= GIVEN REQUEST =
According to the game review below, what enemies does each stage offer?

= EXCERPTED TEXT =

If the combat is appealing, it's not particularly memorable. The enemies show little variety, with each stage offering the same color-coded mechanized soldiers and the occasional looming battletank. The brevity of each stage makes them easily digestible, rarely asking anything more complex than wiping out all foes. The game's design sensibilities find mediocre graphics supporting some interesting design work; The End's tower is an apparently alien piece of architecture, but too much of the interior gives way to concrete mazes and dilapidated gardens. There's a lot of Persona in the game, from the bleak pop-backed intro, the perky yet haunting soundtrack, and the formal character designs. It's also relatively free of creepy undertones, apart from optional costumes and the fact that every woman wears either a skirt or a flowing dress. The original Star Trek was a long time ago, Lost Dimension.

= DATA BLOCK =
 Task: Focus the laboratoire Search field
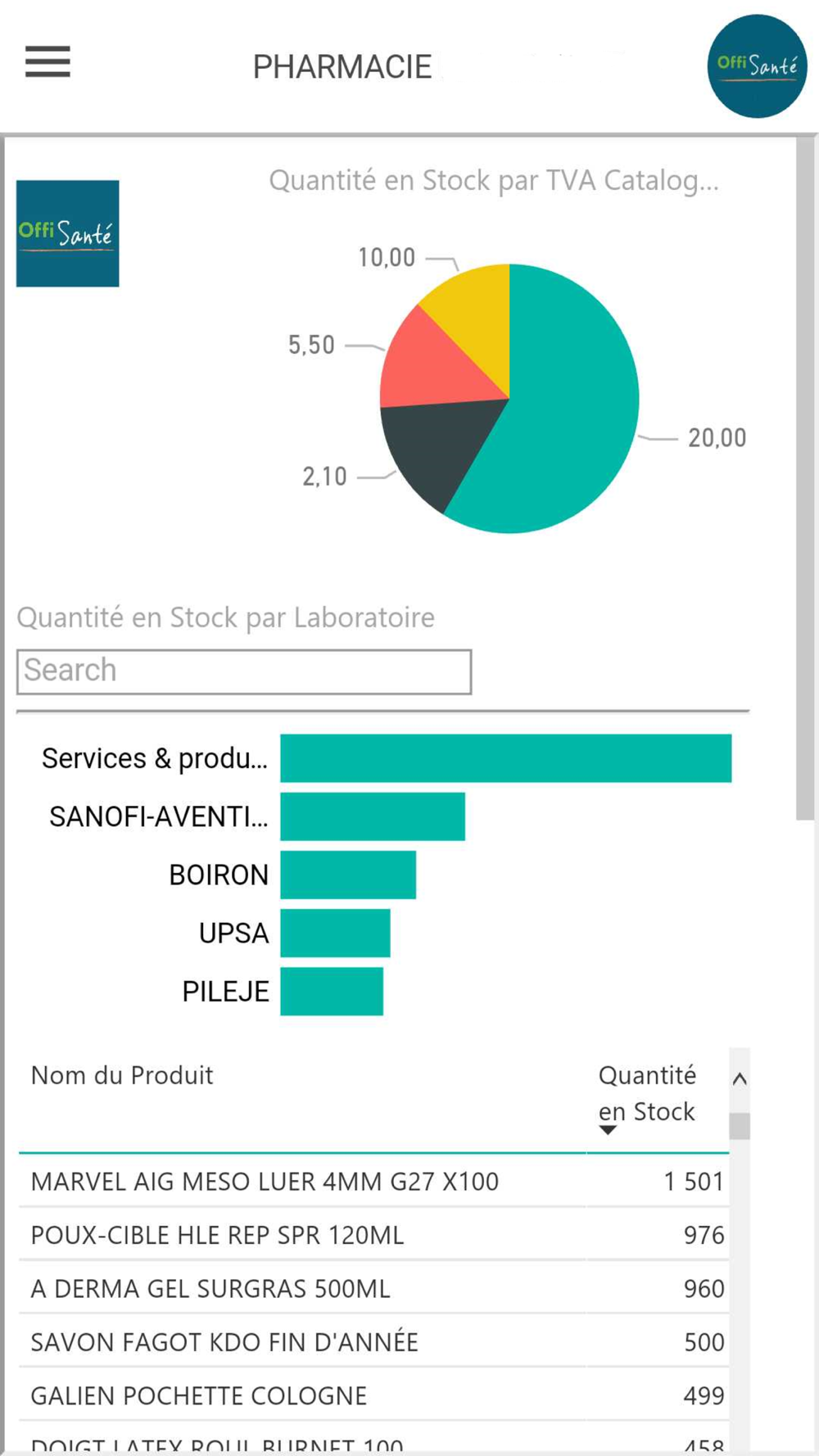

= RESPONSE FOR THIS EXERCISE =
Each stage offers the same color-coded mechanized soldiers and the occasional looming battletank.